On the individual side, the most serious barrier appears to be gaps in knowledge. Many nurses report that their education didn’t adequately prepare them to find, read, and critically evaluate research. There’s also a disconnect between theory and practice: over 80% of nurses in one focus group study said they felt that research findings didn’t apply to their specific work environment. Resistance to change plays a role as well. Preference for familiar routines, insecurity about new techniques, and a general reluctance to disrupt established workflows all slow adoption.

What Organizations Need to Support It

Making evidence-based nursing sustainable requires more than motivated individual nurses. Organizations need deliberate infrastructure. Johns Hopkins Medicine, which developed its own widely used evidence-based practice model, outlines several key resources: a steering committee with both leadership authority and educational expertise, project management tools to track implementation, structured ways to identify which groups will be affected by a practice change, and formal program evaluations to ensure initiatives are meeting their goals.
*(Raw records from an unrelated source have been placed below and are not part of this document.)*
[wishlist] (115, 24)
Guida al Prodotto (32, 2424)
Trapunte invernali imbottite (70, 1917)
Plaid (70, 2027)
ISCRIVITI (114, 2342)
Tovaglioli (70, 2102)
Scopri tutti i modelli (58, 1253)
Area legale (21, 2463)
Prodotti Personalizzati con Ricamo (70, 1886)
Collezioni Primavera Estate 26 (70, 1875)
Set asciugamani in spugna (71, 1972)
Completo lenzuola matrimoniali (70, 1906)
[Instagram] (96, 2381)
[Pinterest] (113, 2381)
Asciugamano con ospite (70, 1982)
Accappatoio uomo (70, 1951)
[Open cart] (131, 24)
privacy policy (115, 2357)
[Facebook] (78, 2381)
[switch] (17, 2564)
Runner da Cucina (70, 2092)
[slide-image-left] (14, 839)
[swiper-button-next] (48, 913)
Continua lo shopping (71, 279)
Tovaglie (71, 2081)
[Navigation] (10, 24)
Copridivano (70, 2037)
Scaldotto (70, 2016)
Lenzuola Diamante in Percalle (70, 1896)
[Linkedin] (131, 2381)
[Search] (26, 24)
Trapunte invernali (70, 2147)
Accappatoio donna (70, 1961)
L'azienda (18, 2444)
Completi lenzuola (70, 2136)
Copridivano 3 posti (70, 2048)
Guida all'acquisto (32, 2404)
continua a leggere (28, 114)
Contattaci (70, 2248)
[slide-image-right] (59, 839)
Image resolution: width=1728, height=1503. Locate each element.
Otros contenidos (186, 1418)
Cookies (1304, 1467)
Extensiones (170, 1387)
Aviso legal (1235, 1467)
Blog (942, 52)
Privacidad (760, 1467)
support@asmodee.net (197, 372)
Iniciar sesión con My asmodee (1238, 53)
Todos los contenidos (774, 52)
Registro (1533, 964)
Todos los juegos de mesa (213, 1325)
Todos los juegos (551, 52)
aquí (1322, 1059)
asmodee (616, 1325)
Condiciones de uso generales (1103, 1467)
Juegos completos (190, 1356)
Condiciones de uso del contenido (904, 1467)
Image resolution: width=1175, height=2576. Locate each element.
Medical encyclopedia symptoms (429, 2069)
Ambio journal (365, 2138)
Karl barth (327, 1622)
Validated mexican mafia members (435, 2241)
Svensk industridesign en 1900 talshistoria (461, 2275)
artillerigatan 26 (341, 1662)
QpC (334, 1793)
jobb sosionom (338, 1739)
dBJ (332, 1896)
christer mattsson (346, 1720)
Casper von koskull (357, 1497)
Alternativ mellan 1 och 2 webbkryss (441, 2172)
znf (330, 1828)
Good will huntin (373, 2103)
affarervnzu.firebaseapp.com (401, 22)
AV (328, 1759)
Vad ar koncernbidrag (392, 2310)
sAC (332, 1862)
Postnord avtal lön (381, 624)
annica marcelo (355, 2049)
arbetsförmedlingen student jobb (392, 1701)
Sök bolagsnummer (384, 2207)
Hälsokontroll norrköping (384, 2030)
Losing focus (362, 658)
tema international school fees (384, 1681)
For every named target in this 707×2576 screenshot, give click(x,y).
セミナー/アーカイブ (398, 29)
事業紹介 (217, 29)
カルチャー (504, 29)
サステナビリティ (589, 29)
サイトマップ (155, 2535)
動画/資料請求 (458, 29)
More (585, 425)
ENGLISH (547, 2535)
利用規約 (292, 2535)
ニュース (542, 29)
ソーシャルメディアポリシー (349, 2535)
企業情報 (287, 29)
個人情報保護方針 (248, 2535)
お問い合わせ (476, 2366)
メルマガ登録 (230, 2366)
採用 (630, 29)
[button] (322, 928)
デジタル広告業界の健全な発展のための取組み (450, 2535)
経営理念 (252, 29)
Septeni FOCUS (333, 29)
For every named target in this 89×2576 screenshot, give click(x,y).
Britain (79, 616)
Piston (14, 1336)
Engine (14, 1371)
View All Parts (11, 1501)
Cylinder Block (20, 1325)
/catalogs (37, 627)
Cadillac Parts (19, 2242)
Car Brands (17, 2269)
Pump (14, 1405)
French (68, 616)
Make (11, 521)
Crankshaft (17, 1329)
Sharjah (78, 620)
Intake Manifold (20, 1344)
The American Nurses Association embeds evidence-based practice into its professional standards, setting the expectation that competent nursing care includes integrating current evidence. This means it’s not a bonus or an add-on. It’s part of the professional baseline.

For nurses entering the field or looking to strengthen their practice, the practical takeaway is straightforward: evidence-based nursing is a structured, learnable skill set. It starts with curiosity about whether there’s a better way, moves through a clear process of questioning and evaluating, and ultimately changes what happens at the bedside.